CTS Financial Publishing Inc., an investment counseling service based in North Palm Beach, FL, Chicago-based Dearborn Financial Publishing Inc., and two individuals have settled charges of fraudulent representation in their direct mail and direct response space solicitations that had been brought by the Commodity Futures Trading Commission (CTFC).
The defendants admitted no wrongdoing.
Under the terms of the July 5 settlement, the defendants agree to desist from further violations of CFTC regulations and the Commodity Exchange Act.
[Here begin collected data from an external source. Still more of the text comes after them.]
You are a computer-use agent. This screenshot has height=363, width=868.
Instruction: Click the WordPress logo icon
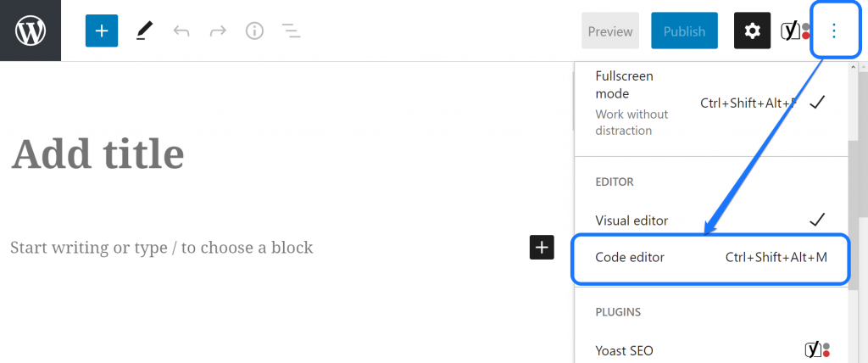coord(31,31)
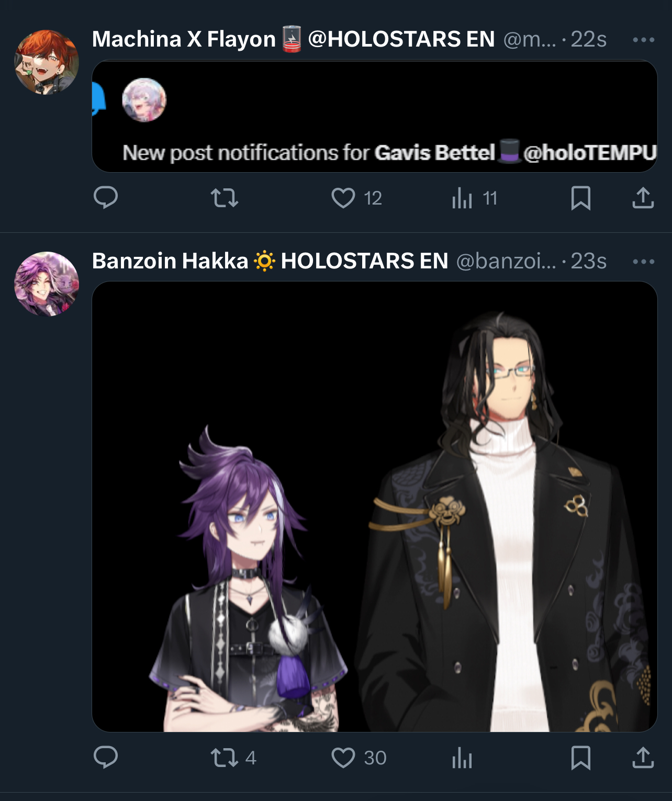Bookmark Banzoin Hakka's post
Viewport: 672px width, 801px height.
coord(581,758)
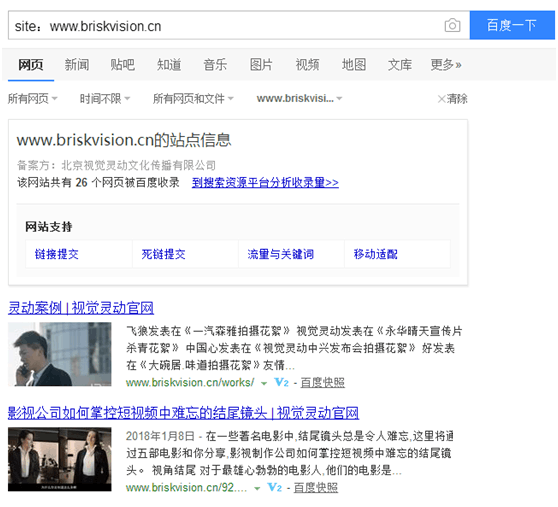The image size is (558, 507).
Task: Click the 移动适配 link
Action: [x=375, y=254]
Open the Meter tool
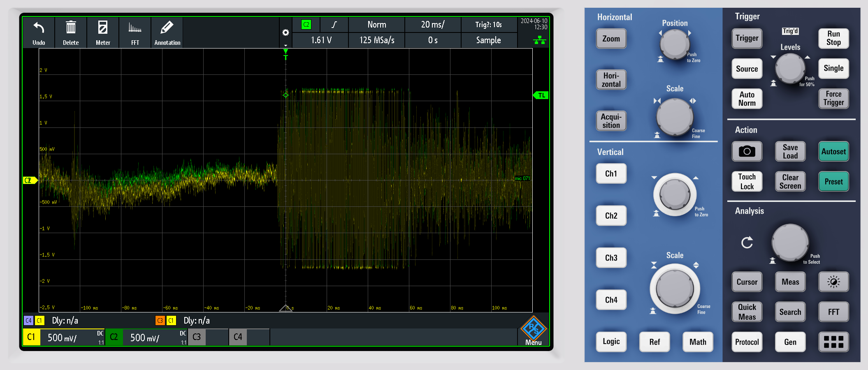The width and height of the screenshot is (868, 370). (x=103, y=28)
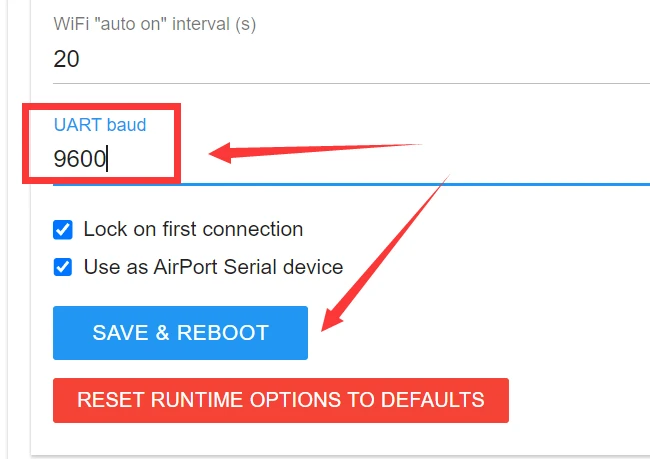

They also agree to pay a civil penalty of $220,000 and not misrepresent the risks and potential rewards of trading futures or options while having all advertisements, promotions or solicitations reviewed by legal counsel for compliance.
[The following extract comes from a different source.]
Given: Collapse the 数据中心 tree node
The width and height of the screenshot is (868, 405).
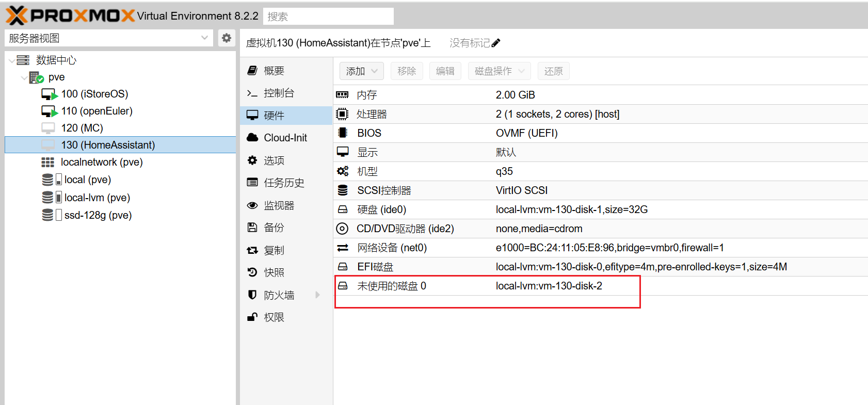Looking at the screenshot, I should (12, 60).
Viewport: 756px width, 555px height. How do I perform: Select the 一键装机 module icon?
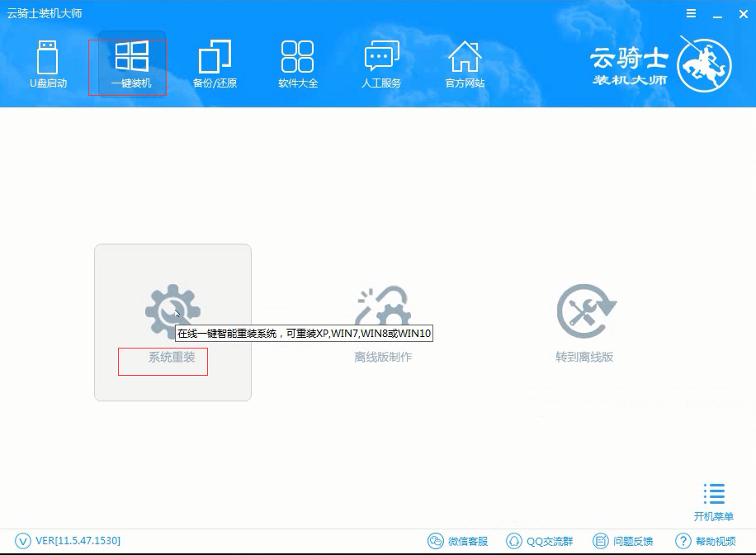click(x=127, y=56)
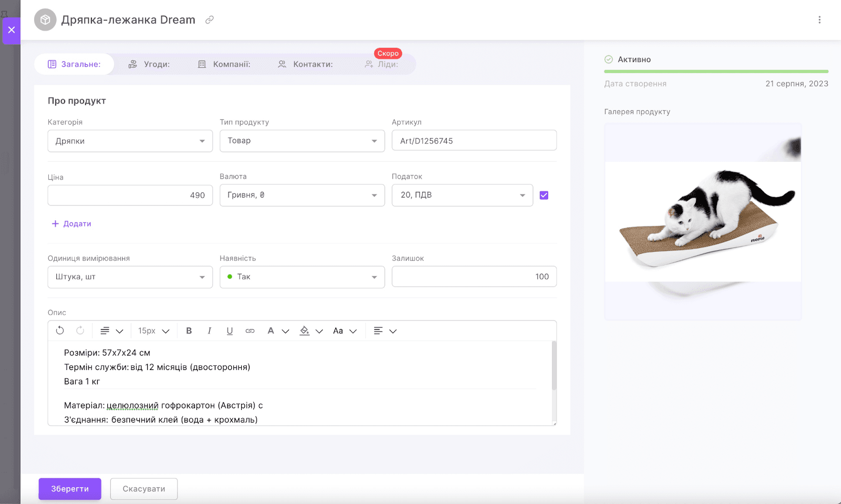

According to the Sept. 28 complaint, Dearborn, CTS (formerly Commodity Trend Service, Inc.), CTS technical advisor Nick Van Nice and Dearborn president Dennis Blitz either misrepresented or omitted information in their advertisements.
Specifically, the complaint alleges that they misrepresented the profit potential of futures and options trading; used testimonials related to one product when promoting other products; falsely represented the trading success records of CTS employees, including Van Nice; presented profit examples without disclosing that the examples were hypothetical; omitted disclosing that commodity options could involve unlimited risk and omitted disclosing the seasonal tendencies of underlying commodities are factored into the option prices.
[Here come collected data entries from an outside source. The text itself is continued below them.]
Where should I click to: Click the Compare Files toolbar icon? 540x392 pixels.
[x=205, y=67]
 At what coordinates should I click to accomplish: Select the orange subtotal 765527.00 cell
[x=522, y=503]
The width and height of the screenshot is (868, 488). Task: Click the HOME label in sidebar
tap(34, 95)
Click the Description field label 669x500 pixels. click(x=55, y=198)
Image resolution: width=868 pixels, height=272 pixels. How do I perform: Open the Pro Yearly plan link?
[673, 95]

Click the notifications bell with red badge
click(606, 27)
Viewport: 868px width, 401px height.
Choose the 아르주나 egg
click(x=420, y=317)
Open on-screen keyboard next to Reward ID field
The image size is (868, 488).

According to CTFC’s Sept. 28, 2000 complaint, between 1994 and 1996 CTS Financial Publishing’s 1.4 million mail efforts, combined with direct response space advertisements, yielded at least 9,800 orders for Future Charts, The Million Dollar No-Risk Trading Course, Futures Options Weekly, or The Million Dollar Trading Adventure.
Neither Van Nice nor Blitz were available for comment at deadline.